I’ve had cause to wonder recently how it is that many western languages — like French and Spanish, for example — have the concept of gender built into them (le chien / la voiture, etc.) whereas English does not. How and when did English evolve away from this? Or was it ever a part of English?
Part of my curiousity comes from a newfound fondness for the word Spanish word compañera which is high on my list as a replacement for partner, lover, spouse, wife, etc.
If there are any linguists (or just general smart people) in the audience, I’d appreciate having some light shed on this language/gender issue.
CafePress.com has an interesting idea: let anyone, anywhere, sell mugs, T-shirts and other brandable items with no up front investment, no inventory and no risk.

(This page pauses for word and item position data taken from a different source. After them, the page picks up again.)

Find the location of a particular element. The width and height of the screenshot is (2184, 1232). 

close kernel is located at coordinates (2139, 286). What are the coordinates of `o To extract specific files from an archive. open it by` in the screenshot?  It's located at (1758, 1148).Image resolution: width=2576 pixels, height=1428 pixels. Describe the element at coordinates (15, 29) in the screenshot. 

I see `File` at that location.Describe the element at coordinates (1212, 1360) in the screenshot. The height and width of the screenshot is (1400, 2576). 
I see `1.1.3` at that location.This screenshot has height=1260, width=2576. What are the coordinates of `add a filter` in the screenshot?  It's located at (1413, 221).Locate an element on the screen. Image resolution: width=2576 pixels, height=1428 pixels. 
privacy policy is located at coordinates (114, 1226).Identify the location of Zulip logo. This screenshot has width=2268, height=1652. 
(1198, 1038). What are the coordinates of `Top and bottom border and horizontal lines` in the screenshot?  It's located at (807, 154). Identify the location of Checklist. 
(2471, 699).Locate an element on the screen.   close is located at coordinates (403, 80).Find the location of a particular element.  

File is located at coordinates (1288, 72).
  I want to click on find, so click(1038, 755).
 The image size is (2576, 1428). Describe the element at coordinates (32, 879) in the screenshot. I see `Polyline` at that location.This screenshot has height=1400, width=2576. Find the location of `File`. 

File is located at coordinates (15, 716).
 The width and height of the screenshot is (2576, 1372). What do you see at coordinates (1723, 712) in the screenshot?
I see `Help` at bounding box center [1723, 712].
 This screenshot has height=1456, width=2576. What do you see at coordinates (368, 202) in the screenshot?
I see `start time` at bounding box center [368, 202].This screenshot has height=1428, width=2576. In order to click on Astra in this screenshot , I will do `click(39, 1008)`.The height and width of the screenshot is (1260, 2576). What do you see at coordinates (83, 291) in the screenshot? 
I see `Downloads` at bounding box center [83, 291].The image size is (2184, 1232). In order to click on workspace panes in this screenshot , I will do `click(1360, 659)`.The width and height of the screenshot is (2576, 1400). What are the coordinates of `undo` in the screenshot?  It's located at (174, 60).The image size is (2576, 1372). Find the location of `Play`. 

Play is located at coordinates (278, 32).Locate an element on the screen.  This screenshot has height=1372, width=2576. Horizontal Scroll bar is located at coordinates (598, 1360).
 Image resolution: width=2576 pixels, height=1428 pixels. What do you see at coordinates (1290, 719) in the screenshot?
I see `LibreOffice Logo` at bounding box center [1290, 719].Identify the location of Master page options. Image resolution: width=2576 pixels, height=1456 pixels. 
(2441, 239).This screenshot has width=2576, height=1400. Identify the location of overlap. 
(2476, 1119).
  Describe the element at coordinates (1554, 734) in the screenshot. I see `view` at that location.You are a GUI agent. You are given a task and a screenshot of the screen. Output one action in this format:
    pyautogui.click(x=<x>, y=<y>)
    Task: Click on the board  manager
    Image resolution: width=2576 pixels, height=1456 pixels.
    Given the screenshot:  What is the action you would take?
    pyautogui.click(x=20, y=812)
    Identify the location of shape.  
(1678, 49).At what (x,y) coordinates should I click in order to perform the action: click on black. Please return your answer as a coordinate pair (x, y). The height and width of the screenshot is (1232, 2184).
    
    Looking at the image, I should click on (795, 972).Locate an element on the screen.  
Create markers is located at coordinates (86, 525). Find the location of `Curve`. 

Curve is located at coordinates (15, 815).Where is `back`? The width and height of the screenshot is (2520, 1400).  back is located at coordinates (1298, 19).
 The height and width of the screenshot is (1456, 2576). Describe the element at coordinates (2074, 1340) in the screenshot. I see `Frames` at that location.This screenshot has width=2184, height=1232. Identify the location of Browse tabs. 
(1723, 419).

You select which images appears where on which products using a simple, well laid out web-based application. They handle both the on-demand manufacturing and the e-commerce part of things — billing, customer service, shipping, etc. — and host your online store for you.
When customers buy products, they ship and you get a cheque every month. While you can set your own margins, to be within a reasonable range it’s not exactly a way to make a killing. But then again there’s no risk and next to no effort required.
I found CafePress.com by clicking on a link at the bottom of the Blogger store and was intrigued enough by their setup that I took 10 minutes this afternoon to set up a Reinvented Online Store. It’s an interesting experiment.
It’s a holiday Monday again, and, as usual, there’s no update to CBC Charlottetown’s website. Presumably there simply aren’t staff assigned to come in on holidays.
I still cannot fathom why things that happen on Sundays and holidays are deemed any less important than things that happen on weekdays.